Innovative small-scale testing to investigate thermo-mechanical damage in tread-braked railway wheel steel paired with various types of cast iron

Abstract

This study investigates the thermo-mechanical damage to wheel steel caused by the use of different types of grey cast iron as brake materials. Both untreated and austempered specimens of cast iron were tested to evaluate their wear behaviour and frictional properties under controlled conditions employing an innovative small-scale testing rig called “4-contact machine”. The experiments measured temperature on the specimens' contact surface, wear, friction coefficient and power developed.
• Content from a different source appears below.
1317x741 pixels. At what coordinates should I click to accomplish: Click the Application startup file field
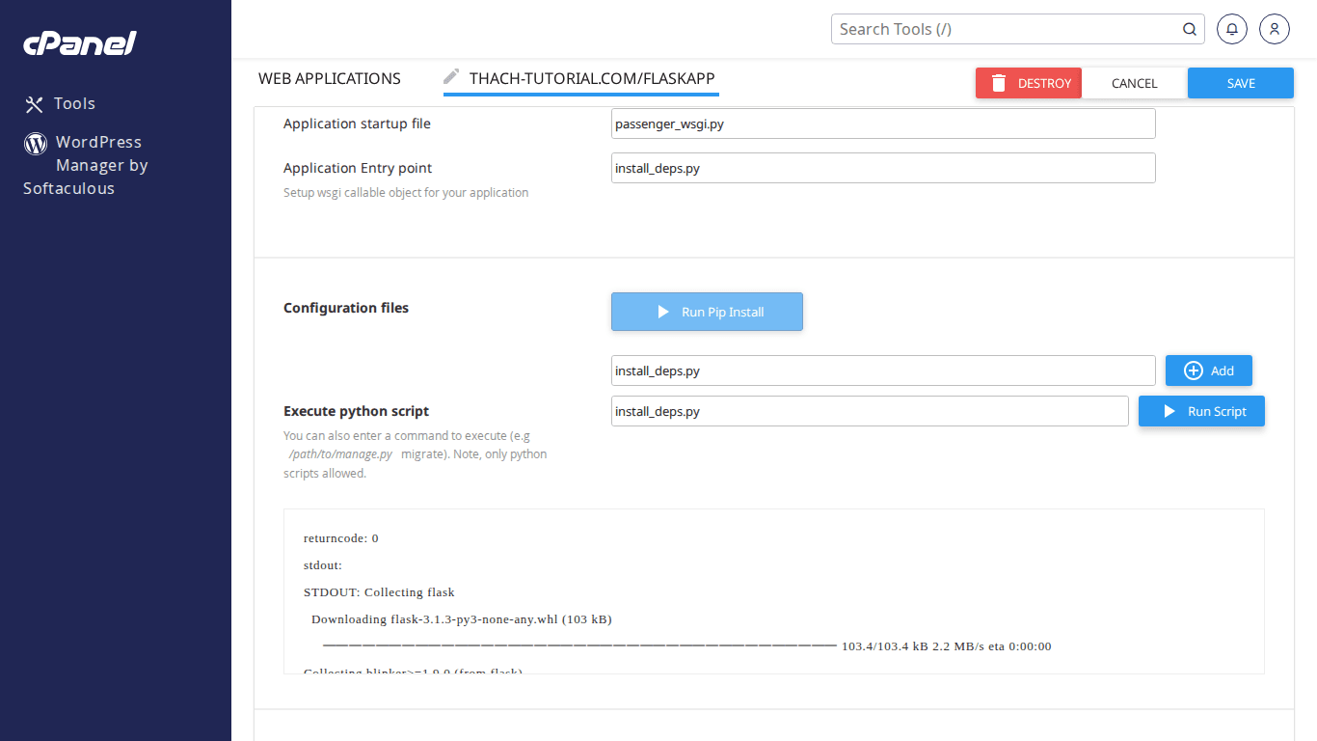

An in-depth metallographic analysis of all wheel samples was also conducted to determine the impact on wheel steel integrity. Significant findings include the formation of a martensitic transfer layer on the wheel samples’ surface, resulting from the high temperature and pressure during braking. This layer, being harder than the unaltered wheel steel, highlights the thermo-mechanical stress imposed on the wheel. Austempered cast iron brake samples showed superior performance with reduced wear and lower friction coefficients compared to untreated samples. The results emphasize the need for improved brake materials to mitigate thermo-mechanical damage to wheels, enhancing both safety and longevity of railway brake systems. This research contributes to the development of more resilient brake materials, providing valuable insights for the railway industry in optimizing material selection for enhanced operational efficiency and reduced maintenance costs. These advantages are particularly notable compared to composite materials, as austempered cast iron offers comparable or superior performance without the higher costs or vehicle modifications required for composites, all while maintaining its eco-friendly nature.